The FDA revoked the emergency use authorization that allowed the malaria drug to be used to treat hospitalized patients with COVID-19.

The US Food and Drug Administration (FDA) announced today that it revoked the emergency use authorization (EUA) that allowed chloroquine and hydroxychloroquine to be used to treat certain hospitalized patients with coronavirus disease 2019 (COVID-19) when a clinical trial was unavailable or participation in a clinical trial was not feasible.

“We’ve made clear throughout the public health emergency that our actions will be guided by science and that our decisions may evolve as we learn more about the SARS-CoV-2 virus, review the latest data, and consider the balance of risks versus benefits of treatments for COVID-19,” said Anand Shah, MD, FDA Deputy Commissioner for Medical and Scientific Affairs, in a press release.

The FDA granted the EUA on March 28, 2020 based on the information available at the time, but an increasingly conclusive body of research has shown in recent weeks hydroxychloroquine was not effective at treating COVID-19 or at preventing COVID-19 from developing in exposed patients.

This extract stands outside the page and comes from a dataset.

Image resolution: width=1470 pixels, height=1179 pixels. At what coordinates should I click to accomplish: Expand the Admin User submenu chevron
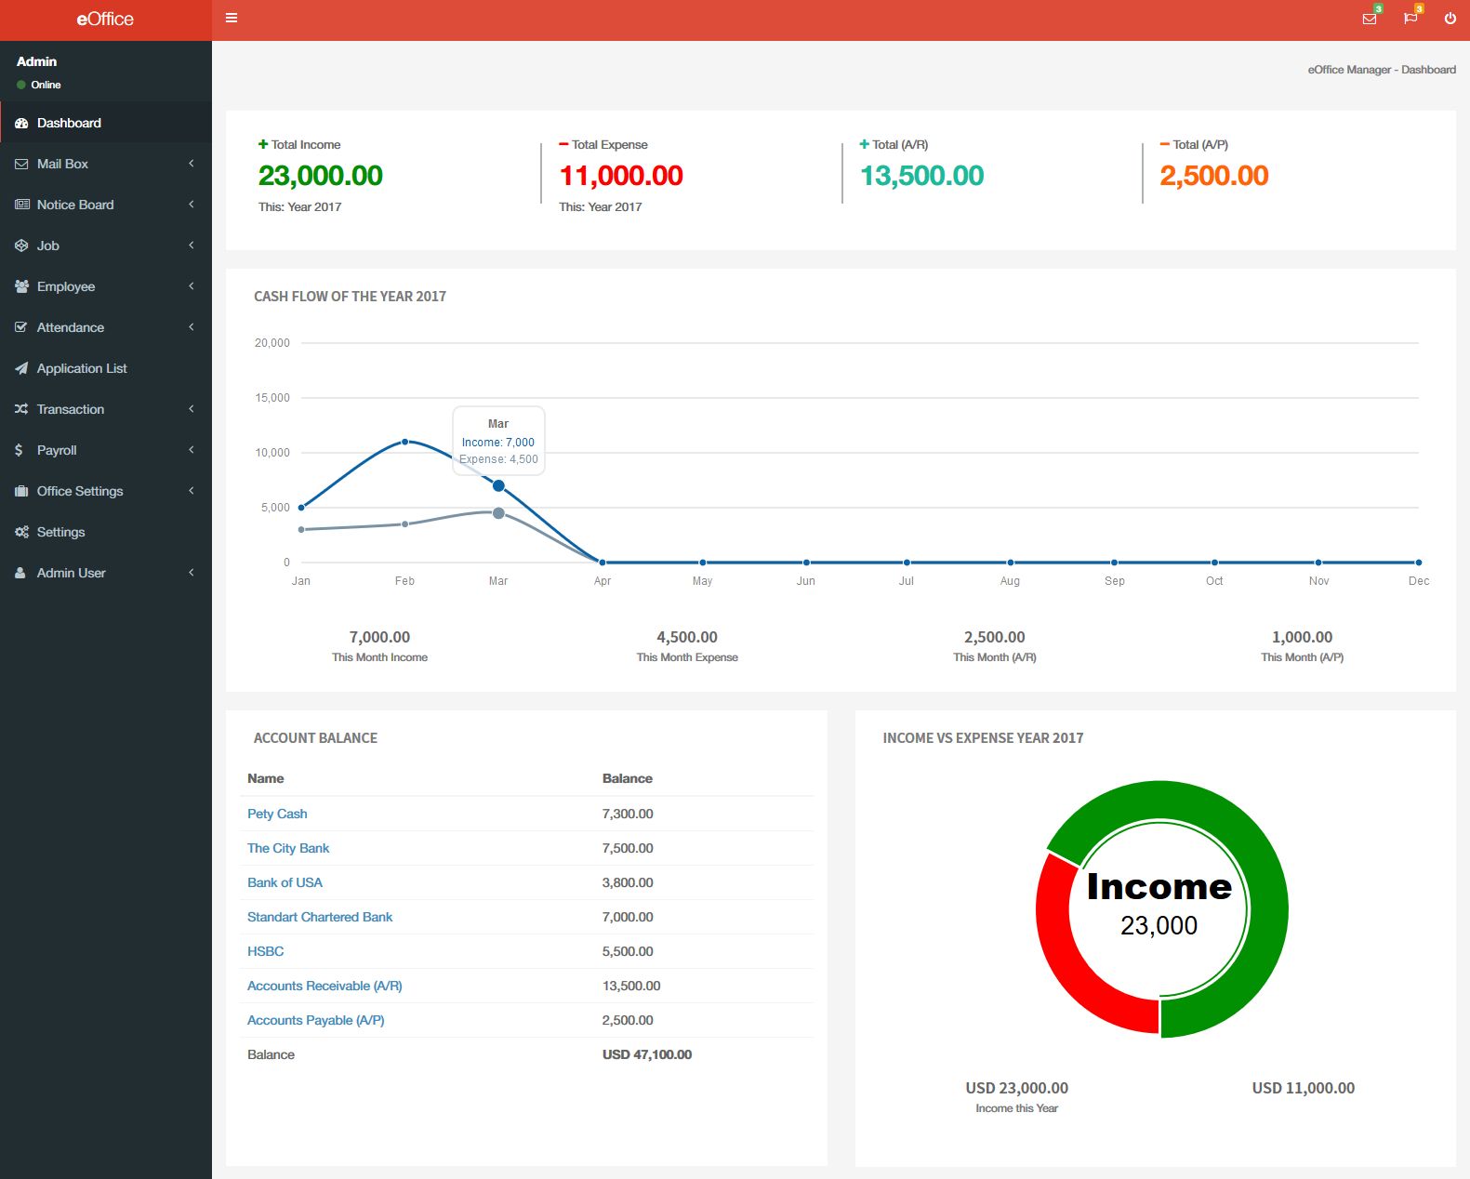(192, 573)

These results were consistent with other new data showing that the suggested dosing regimens for chloroquine and hydroxychloroquine are unlikely to kill or inhibit SARS-CoV-2, the virus that causes COVID-19. The entirety of currently available evidence indicate a lack of benefit, the agency concluded.

“While additional clinical trials continue to evaluate the potential benefit of these drugs in treating or preventing COVID-19, we determined the emergency use authorization was no longer appropriate,” said Patrizia Cavazzoni, MD, acting director of the FDA’s Center for Drug Evaluation in the same press release.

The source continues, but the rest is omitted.